Collected data entries:
# # # #

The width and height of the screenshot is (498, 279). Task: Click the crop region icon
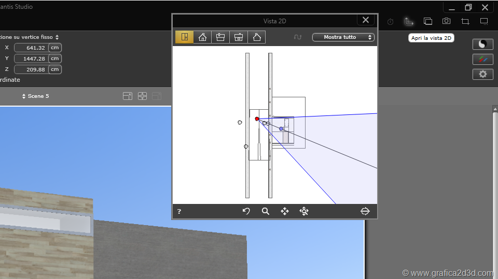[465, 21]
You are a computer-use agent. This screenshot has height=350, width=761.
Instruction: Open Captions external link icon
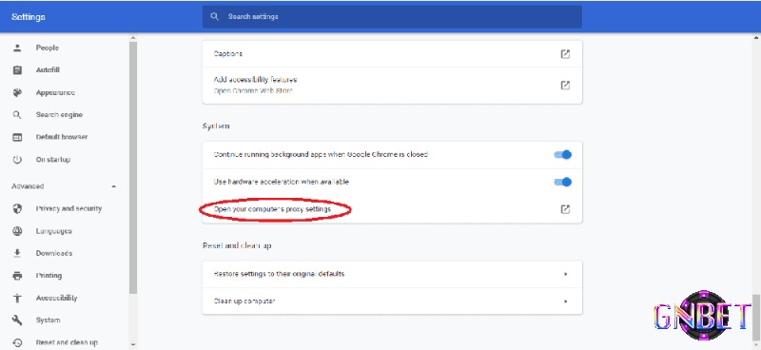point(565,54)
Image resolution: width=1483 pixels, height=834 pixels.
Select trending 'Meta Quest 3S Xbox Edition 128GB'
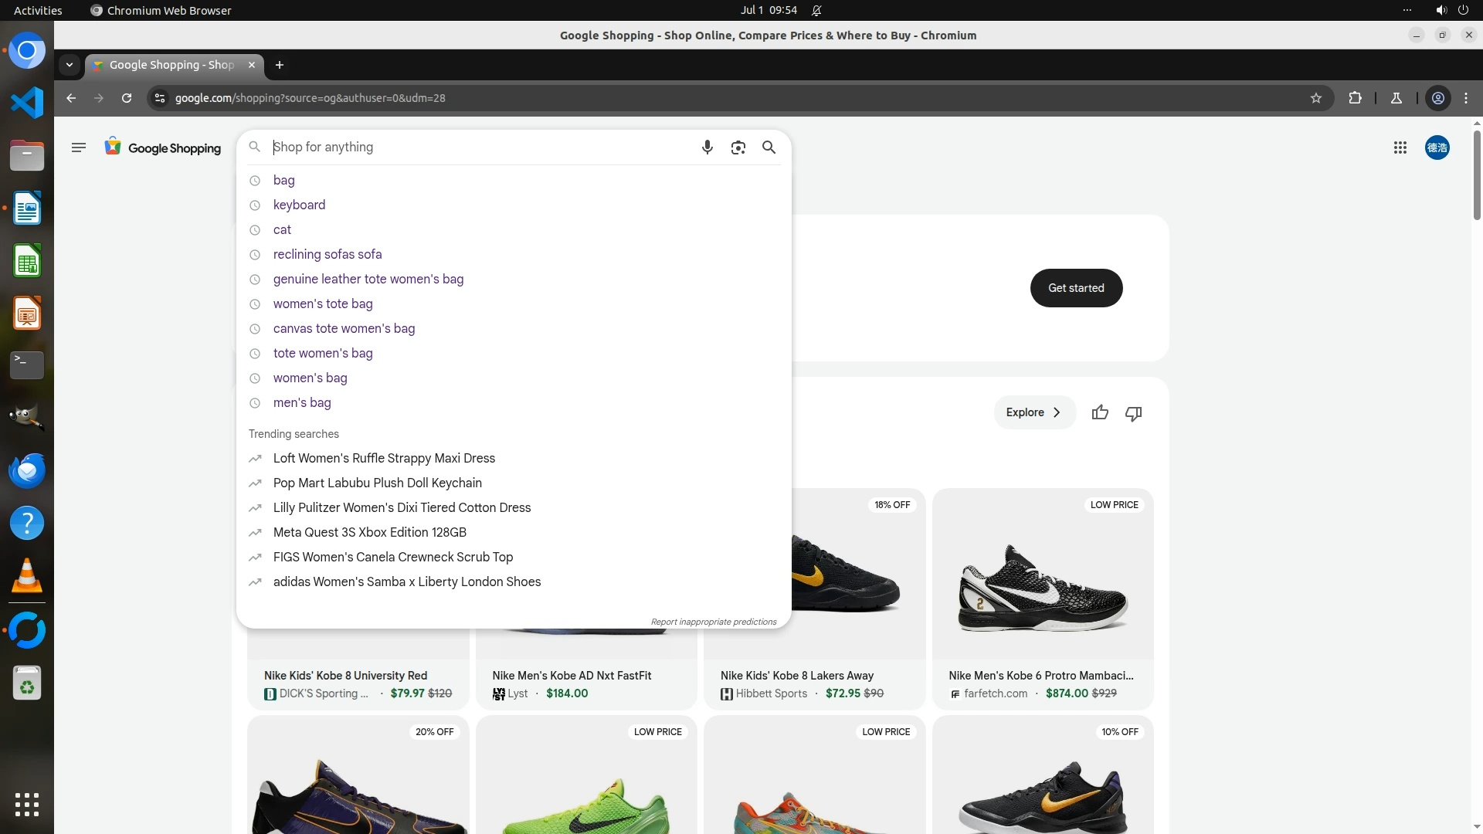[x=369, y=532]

# # # #

**AIM OF THE EXERCISE**.
Hand back the data exactly as it appears, with all pictures cut.

**SOLVED EXERCISE**.
The width and height of the screenshot is (498, 279). Task: Click the crop region icon
[465, 21]
You are a computer-use agent. This screenshot has height=350, width=761.
Instruction: Open Captions external link icon
point(565,54)
Image resolution: width=1483 pixels, height=834 pixels.
Select trending 'Meta Quest 3S Xbox Edition 128GB'
[x=369, y=532]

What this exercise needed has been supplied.